# RECORDS:
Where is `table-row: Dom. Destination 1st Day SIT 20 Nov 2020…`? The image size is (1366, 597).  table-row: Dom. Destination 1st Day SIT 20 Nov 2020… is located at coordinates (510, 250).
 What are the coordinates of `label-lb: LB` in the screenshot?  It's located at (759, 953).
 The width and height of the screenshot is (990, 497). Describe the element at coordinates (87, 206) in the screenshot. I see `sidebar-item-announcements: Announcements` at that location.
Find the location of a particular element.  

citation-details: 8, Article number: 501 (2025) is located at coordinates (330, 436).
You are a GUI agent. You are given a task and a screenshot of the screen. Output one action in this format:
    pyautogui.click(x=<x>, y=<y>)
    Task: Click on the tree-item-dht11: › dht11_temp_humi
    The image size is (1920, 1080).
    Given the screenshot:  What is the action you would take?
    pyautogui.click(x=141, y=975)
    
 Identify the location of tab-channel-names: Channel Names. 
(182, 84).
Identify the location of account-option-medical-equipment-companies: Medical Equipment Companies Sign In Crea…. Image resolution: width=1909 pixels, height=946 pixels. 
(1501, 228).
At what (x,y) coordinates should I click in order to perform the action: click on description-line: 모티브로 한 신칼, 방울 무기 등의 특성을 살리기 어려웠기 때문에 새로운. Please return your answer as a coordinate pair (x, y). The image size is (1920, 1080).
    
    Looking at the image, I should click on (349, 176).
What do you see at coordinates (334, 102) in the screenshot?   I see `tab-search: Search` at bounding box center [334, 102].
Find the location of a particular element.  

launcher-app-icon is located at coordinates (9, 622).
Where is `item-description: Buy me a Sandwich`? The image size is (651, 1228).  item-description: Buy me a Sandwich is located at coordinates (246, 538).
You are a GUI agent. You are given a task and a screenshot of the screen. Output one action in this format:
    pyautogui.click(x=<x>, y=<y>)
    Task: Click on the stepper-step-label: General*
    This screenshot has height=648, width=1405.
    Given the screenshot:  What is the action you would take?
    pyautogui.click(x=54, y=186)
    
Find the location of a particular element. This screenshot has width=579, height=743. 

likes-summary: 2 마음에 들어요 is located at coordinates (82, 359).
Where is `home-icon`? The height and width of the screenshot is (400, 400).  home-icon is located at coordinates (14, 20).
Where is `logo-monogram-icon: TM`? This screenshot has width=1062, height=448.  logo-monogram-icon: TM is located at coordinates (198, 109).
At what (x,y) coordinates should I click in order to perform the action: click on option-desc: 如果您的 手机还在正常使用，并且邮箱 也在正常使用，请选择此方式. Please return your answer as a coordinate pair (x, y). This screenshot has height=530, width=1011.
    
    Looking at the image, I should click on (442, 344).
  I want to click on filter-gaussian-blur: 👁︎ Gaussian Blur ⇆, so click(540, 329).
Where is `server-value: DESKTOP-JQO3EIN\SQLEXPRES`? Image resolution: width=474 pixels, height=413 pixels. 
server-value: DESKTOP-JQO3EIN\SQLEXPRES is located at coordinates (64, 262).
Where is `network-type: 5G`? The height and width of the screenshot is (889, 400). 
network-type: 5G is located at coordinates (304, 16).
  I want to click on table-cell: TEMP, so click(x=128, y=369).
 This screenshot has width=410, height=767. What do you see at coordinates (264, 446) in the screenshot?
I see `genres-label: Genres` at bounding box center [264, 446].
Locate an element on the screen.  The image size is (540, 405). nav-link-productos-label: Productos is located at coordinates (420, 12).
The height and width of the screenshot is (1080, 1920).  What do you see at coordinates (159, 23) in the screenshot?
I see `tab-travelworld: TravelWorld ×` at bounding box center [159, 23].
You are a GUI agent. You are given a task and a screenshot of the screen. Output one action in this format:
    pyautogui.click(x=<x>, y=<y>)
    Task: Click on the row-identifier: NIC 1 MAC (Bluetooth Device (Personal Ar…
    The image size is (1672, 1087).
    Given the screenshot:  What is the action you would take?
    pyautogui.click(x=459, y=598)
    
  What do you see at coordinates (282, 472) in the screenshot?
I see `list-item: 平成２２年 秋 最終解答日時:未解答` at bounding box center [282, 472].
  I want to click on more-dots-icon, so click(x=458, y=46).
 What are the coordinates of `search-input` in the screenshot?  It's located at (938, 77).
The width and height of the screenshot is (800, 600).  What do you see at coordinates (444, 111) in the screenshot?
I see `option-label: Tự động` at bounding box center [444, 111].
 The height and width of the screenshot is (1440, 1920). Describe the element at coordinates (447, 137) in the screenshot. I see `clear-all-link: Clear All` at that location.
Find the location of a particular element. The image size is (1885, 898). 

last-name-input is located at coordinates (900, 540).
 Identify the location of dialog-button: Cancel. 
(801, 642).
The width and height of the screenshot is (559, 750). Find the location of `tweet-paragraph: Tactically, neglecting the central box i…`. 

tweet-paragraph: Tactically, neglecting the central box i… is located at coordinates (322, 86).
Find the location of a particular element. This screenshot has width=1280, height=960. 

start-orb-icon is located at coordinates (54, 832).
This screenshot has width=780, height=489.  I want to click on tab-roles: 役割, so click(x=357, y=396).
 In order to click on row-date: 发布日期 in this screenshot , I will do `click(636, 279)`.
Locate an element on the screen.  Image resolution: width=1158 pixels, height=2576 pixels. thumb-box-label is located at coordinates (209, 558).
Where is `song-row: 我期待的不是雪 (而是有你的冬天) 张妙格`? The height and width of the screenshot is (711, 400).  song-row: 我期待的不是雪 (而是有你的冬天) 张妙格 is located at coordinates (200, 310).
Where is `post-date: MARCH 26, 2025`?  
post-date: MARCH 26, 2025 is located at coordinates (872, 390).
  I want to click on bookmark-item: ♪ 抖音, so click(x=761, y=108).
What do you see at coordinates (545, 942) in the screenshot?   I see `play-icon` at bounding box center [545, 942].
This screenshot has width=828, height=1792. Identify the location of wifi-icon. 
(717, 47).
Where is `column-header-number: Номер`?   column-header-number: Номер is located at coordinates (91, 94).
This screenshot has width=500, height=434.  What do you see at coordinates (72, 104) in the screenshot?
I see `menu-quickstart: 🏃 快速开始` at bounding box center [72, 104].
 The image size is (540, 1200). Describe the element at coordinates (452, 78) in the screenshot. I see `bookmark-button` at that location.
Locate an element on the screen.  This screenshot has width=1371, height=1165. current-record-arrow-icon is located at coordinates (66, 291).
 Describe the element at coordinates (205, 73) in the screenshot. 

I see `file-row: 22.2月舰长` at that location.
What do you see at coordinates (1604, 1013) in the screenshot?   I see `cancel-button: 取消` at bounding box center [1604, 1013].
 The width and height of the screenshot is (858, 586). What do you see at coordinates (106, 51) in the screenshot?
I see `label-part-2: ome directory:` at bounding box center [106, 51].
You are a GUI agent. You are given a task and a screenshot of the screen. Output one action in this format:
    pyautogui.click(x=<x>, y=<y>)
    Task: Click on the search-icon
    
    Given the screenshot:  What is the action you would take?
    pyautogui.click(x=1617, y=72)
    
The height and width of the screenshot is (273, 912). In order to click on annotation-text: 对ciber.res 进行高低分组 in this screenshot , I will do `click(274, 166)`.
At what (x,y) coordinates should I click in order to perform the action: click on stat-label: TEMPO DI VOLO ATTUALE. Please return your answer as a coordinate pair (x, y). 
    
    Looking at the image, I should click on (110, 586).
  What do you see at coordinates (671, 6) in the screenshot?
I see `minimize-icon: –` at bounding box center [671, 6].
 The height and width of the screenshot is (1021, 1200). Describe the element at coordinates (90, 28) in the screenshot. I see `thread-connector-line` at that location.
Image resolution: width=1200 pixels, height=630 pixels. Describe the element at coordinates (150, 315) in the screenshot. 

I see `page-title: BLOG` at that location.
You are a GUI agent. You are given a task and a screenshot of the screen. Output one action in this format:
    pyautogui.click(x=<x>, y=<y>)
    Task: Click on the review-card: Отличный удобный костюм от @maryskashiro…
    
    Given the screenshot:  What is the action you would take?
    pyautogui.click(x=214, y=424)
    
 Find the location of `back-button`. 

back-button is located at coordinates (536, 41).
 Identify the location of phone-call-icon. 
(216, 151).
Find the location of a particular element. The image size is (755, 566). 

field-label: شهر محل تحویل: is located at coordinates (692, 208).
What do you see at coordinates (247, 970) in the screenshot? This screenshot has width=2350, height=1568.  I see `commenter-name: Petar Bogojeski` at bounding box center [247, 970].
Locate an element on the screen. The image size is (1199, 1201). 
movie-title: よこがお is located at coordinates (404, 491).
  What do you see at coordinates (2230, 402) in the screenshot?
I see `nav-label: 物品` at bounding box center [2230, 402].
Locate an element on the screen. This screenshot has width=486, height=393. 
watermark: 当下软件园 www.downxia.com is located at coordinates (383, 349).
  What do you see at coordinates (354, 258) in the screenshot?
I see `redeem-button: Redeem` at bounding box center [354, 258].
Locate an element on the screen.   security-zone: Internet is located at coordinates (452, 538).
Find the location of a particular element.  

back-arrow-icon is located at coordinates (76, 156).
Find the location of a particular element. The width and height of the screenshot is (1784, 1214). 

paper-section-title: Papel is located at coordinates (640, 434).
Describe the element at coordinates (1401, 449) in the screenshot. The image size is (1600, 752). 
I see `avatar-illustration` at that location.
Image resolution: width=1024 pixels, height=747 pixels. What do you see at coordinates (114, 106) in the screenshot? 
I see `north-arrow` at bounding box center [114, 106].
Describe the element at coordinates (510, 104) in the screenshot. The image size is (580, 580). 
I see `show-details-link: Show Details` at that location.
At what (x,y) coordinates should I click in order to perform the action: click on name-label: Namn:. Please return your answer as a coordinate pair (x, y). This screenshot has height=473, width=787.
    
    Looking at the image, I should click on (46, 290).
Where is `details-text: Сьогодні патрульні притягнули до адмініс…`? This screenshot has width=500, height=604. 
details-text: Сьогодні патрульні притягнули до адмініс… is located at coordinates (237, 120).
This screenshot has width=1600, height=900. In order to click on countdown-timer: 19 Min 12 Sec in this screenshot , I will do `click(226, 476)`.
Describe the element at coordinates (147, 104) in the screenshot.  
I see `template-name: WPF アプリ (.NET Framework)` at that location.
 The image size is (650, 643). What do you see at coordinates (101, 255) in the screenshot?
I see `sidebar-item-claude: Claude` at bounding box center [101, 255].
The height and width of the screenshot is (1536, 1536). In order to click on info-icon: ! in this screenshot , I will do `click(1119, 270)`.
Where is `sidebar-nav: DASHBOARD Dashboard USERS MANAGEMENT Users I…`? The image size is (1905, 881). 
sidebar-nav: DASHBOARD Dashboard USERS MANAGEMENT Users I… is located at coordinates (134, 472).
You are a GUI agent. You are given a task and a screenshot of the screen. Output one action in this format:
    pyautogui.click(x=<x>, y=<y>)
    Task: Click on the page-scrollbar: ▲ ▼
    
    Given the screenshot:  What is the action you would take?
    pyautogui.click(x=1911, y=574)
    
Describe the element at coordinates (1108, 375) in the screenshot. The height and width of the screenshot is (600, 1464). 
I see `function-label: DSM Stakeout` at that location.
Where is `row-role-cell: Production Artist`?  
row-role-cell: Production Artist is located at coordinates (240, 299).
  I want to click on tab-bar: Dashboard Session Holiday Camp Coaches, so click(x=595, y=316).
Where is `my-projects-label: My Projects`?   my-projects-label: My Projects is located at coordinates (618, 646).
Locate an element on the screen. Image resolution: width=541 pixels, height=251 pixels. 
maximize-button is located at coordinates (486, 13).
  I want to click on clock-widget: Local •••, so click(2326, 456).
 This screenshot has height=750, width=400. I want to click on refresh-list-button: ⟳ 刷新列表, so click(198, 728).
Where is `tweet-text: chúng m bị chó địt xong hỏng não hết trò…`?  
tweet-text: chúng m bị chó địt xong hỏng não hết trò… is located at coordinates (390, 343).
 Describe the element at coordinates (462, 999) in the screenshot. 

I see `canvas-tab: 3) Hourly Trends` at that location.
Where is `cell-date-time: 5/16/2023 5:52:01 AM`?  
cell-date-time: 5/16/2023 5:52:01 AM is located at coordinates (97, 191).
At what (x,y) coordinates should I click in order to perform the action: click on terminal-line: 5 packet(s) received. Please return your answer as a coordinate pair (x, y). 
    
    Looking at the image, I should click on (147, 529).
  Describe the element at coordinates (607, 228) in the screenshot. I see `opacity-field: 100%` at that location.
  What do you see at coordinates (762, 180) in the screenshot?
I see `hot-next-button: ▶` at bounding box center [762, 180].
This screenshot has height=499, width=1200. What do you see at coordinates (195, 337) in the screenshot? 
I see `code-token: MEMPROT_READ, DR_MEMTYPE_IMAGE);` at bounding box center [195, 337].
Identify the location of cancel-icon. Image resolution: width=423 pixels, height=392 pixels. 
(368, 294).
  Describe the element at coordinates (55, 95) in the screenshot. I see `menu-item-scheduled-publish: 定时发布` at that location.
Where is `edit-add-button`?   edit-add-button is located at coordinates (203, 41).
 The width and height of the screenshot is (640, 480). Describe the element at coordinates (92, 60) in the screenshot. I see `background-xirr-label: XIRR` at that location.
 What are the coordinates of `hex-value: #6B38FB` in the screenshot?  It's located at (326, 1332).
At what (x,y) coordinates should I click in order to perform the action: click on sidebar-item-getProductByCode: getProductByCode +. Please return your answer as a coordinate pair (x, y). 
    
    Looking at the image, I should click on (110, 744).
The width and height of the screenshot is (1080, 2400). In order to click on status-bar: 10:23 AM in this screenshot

# REQUIRED ACTION:
Transcribe the items verbatim, beginning at the line that contains "has width=579, height=743." and stopping after the line that contains "I want to click on filter-gaussian-blur: 👁︎".

# YOUR SOLUTION:
Find the location of a particular element. This screenshot has width=579, height=743. 

likes-summary: 2 마음에 들어요 is located at coordinates (82, 359).
Where is `home-icon`? The height and width of the screenshot is (400, 400).  home-icon is located at coordinates (14, 20).
Where is `logo-monogram-icon: TM`? This screenshot has width=1062, height=448.  logo-monogram-icon: TM is located at coordinates (198, 109).
At what (x,y) coordinates should I click in order to perform the action: click on option-desc: 如果您的 手机还在正常使用，并且邮箱 也在正常使用，请选择此方式. Please return your answer as a coordinate pair (x, y). This screenshot has height=530, width=1011.
    
    Looking at the image, I should click on (442, 344).
  I want to click on filter-gaussian-blur: 👁︎ Gaussian Blur ⇆, so click(540, 329).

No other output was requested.